Entri Populer

Pages

05 November, 2013

1 MUHARRAM DAN SECERCAH CAHAYA OBOR KEIMANAN


Ilustrasi (sumber foto)


Hari ini, seperti biasa saya pulang menjelang Isya.  Perasaan sumpek oleh sesaknya kenderaan dan asap knalpot telah menyatu disetiap jalan raya Bogor.  Entah apa yang sedang diurus orang-orang di kota ini.  Kenderaan selalu saja ramai lalu lalang seolah kerjaan mereka tak kunjung usai.  Orang-orang di kota ini seolah tak kenal lelah dan tak pernah terlelap, siang malam selalu saja ramai.

“mungkin inilah pengaruh Bogor sebagai daerah satelit ibu kota” gumamku

Selagi dalam Angkutan Kota (angkot) kampus dalam jurusan Darmaga yang melaju tak kencang akibat sesaknya kenderaan, tiba-tiba tampak rombongan bocah-bocah berpakaian santri melantunkan Salawat Badar diiringi oleh dentuman rebana.  Masing-masing mereka memegang obor.  Pemandangan ini ramai terlihat sepanjang jalan dari terminal Laladon menuju kampus IPB Darmaga.

Sejenak saya hanyut dalam lantunan Salawat Badar itu, memupuskan rasa sesak akibat kemacetan. Dengan wajah lugu dan semangat berapi-api para bocah santri itu melantunkan shalawat secara koor dengan suara terbaik mereka.  Diantara barisan mereka ada pula orang-orang dewasa ikut mengiringi. Rupa-rupanya ini adalah tradisi menyambut datangnya Tahun Baru Hijriyah.

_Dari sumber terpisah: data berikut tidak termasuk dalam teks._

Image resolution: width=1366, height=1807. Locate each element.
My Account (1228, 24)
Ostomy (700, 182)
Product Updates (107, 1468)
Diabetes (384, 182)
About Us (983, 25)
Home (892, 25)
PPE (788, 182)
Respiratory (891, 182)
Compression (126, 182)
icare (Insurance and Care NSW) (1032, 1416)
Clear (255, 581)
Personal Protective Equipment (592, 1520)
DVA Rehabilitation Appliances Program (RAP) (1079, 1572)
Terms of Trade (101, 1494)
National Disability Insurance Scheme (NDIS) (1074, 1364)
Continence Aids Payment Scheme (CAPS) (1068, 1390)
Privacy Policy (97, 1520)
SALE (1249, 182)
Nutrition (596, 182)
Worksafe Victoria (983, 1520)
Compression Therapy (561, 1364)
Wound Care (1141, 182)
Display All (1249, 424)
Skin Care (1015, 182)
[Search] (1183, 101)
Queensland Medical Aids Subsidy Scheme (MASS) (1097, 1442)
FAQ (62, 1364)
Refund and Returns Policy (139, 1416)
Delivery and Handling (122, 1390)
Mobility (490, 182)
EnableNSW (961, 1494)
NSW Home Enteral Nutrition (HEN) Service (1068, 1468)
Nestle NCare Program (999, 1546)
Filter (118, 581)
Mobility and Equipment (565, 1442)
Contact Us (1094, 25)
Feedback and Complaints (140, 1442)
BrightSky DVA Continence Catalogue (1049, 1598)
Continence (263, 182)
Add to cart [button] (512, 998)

Tidak hanya kegembiraan, saya menangkap pancaran aura keimanan dan harapan dari suara-suara mereka. Jika dulu obor adalah cahaya untuk menerangi jalan di desa-desa agar tak menginjak duri dan onak, maka tentu obor itu tak berfungsi lagi ditengah kota yang bermandikan cahaya lampu listrik.

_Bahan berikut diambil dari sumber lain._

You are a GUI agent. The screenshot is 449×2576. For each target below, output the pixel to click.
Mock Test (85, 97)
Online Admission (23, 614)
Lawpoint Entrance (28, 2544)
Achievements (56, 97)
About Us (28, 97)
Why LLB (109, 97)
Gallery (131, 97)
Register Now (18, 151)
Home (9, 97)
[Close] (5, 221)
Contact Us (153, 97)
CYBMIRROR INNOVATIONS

Bagi saya, obor itu tak hendak menerangi jalan aspal  yang mereka tapaki.  Namun, itu adalah simbol secercah cahaya keimanan yang akan menerangi jalan kehidupan.   Mungkin cahaya obor keimanan itu tampak redup ditengah cahaya kota, namun bocah-bocah santri itu seolah hendak mengingatkan bahwa jika obor-obor ummat muslim bersatu-padu dalam tali ukhuwah maka tak hanya meredupkan gemerlapnya kota tetapi akan menjadi berkah cahaya rahmatan bagi sekalian semesta.

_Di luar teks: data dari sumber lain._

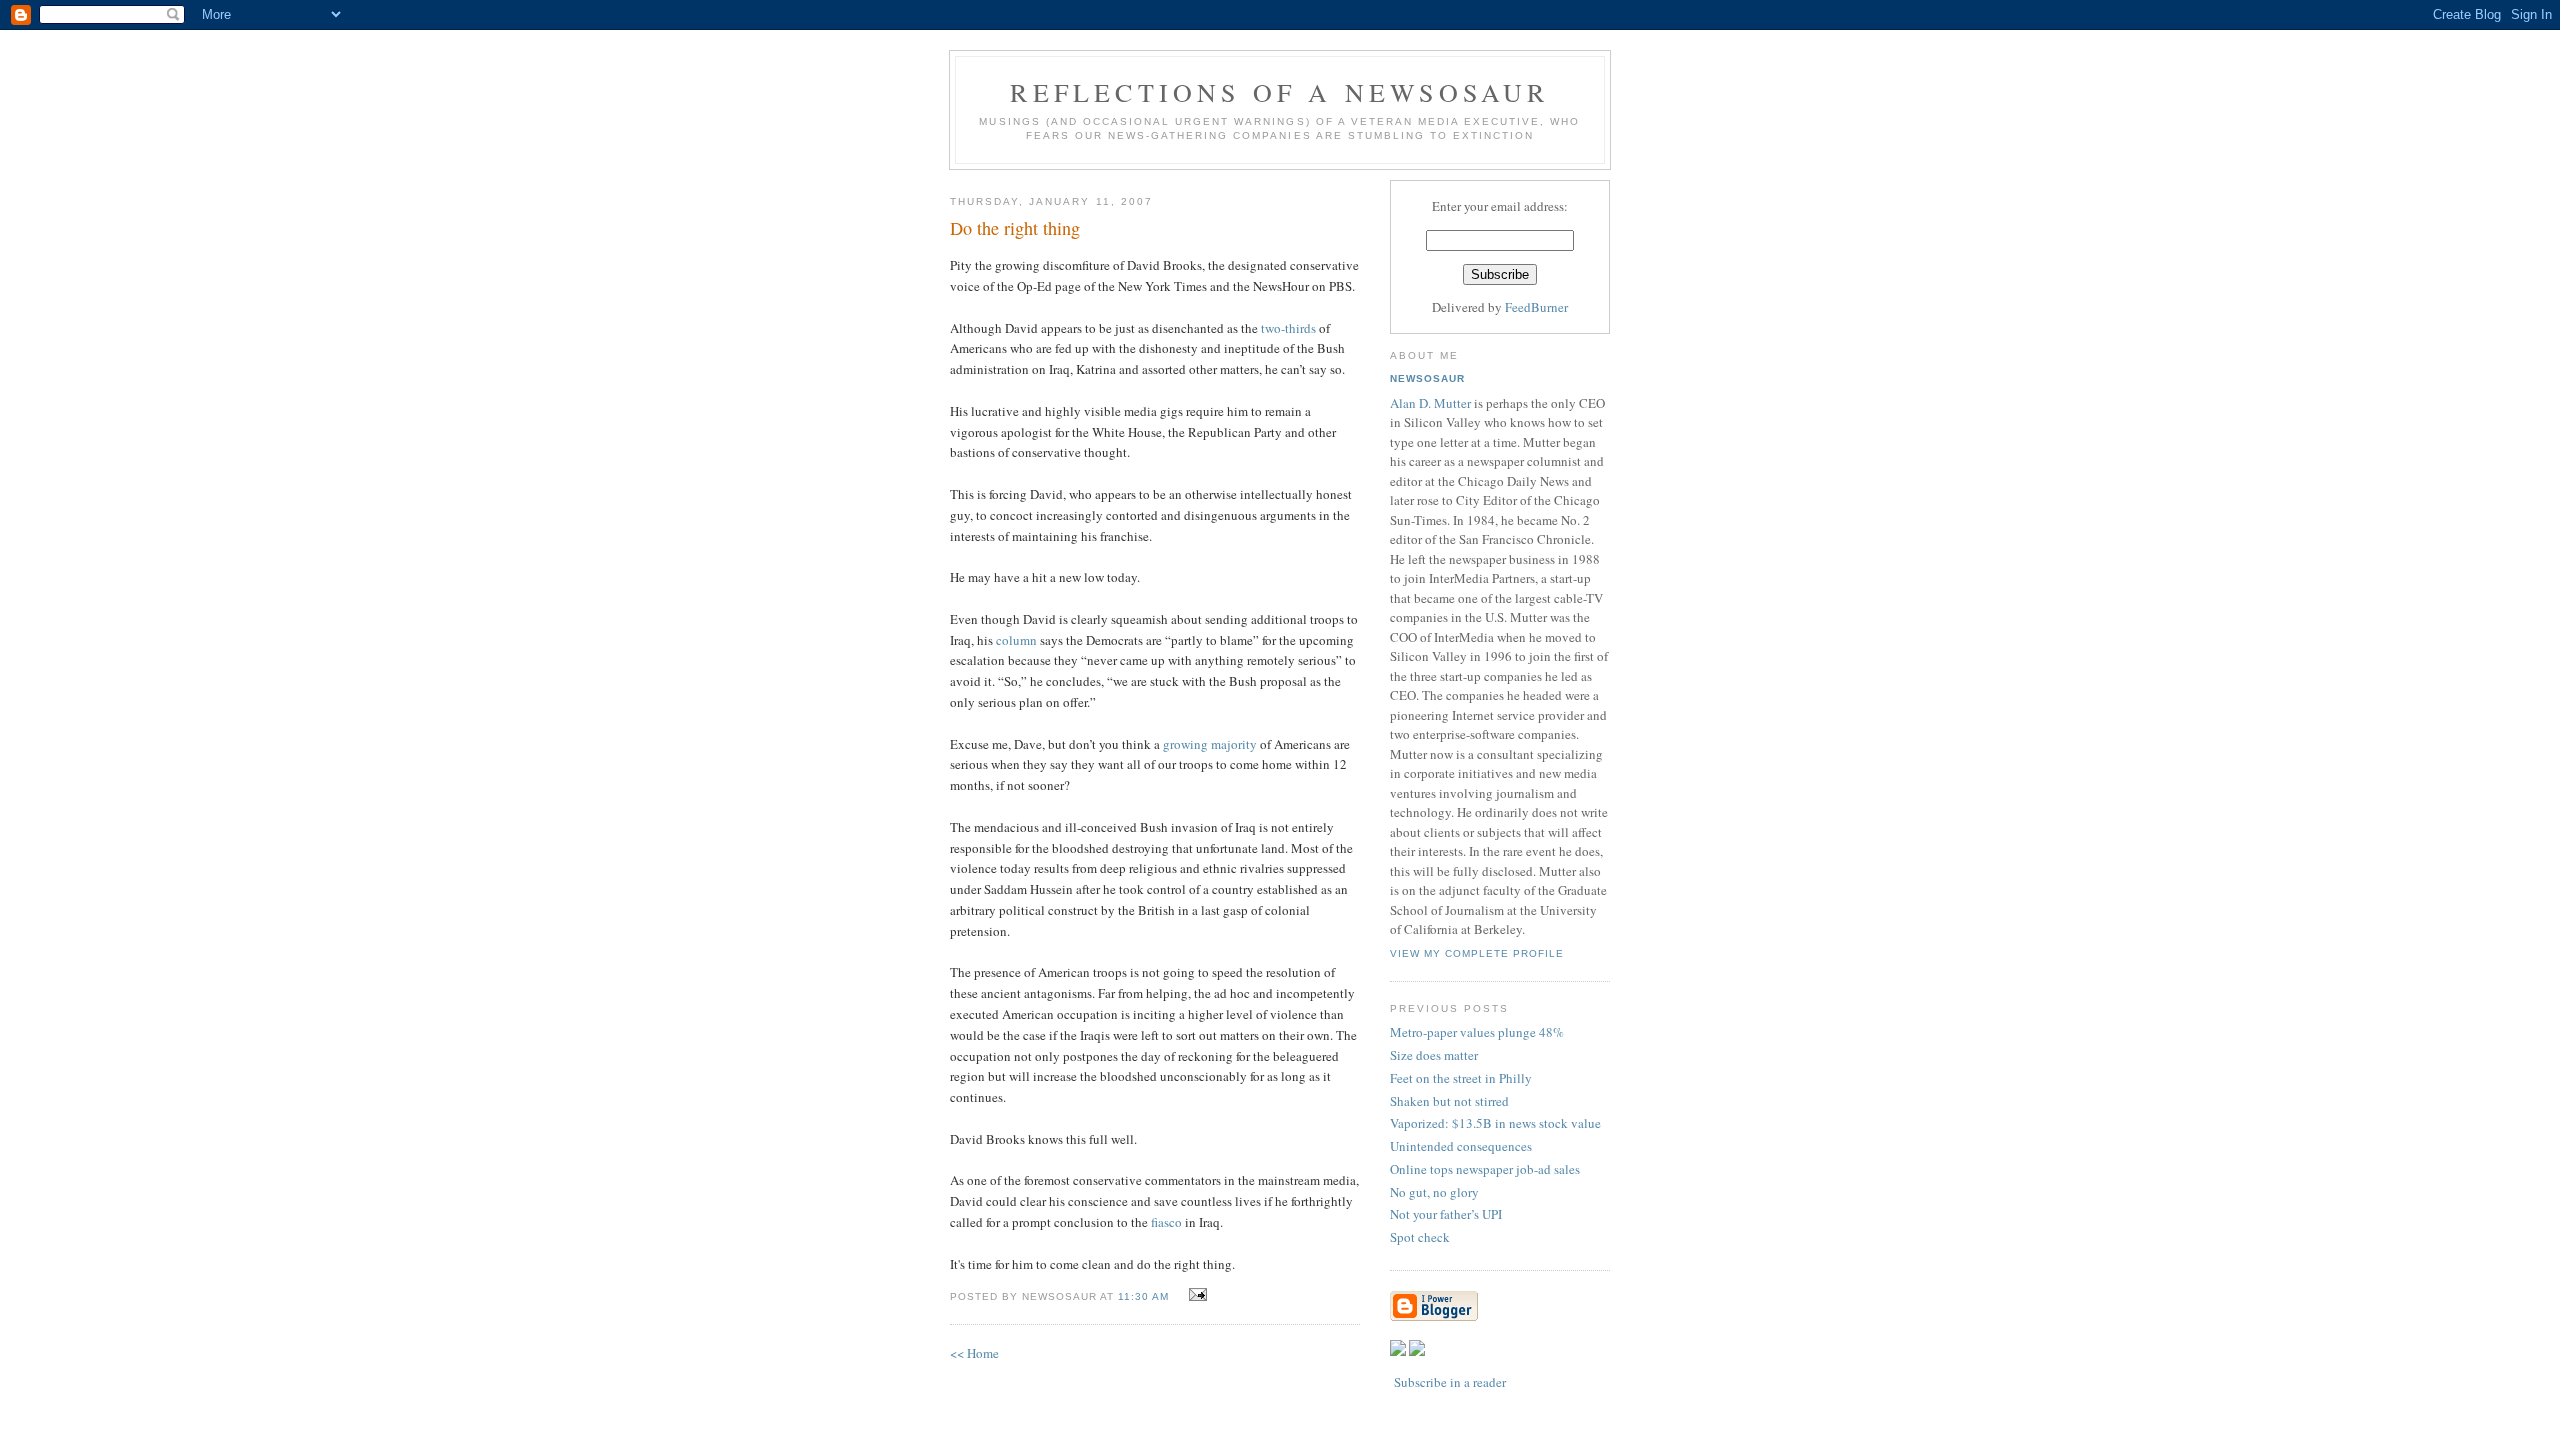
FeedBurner (1536, 307)
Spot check (1420, 1237)
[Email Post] (1195, 1295)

Bocah-bocah santri itu seolah sedang mengingatkan:

...dan Yang mempersatukan hati mereka (orang-orang yang beriman). Walaupun kamu membelanjakan semua (kekayaan) yang berada di bumi, niscaya kamu tidak dapat mempersatukan hati mereka, akan tetapi Allah telah mempersatukan hati mereka. Sesungguhnya Dia Maha Gagah lagi Maha Bijaksana. [QS. Al Anfaal (8): 63]

Rombongan bocah-bocah santri yang bersemangat dan berbahagia itu, mengingatkan saya pada sejarah saat Rasulullah Muhammad tiba di kota Madinah hijrah dari tanah kelahirannya Mekkah.  Kendati  Rasulullah terusir dari tanah kelahirannya, namun beliau telah lama ditunggu oleh penduduk kota Madinah (Yastrib).  Setibanya di pintu gerbang Madinah, penduduk menyambut beliau dengan lantunan shalawat. Hingga beberapa penyair melantunkan nasyid selamat datang yang kini dikenal dengan ‘Thala’al Badru ‘alaina’.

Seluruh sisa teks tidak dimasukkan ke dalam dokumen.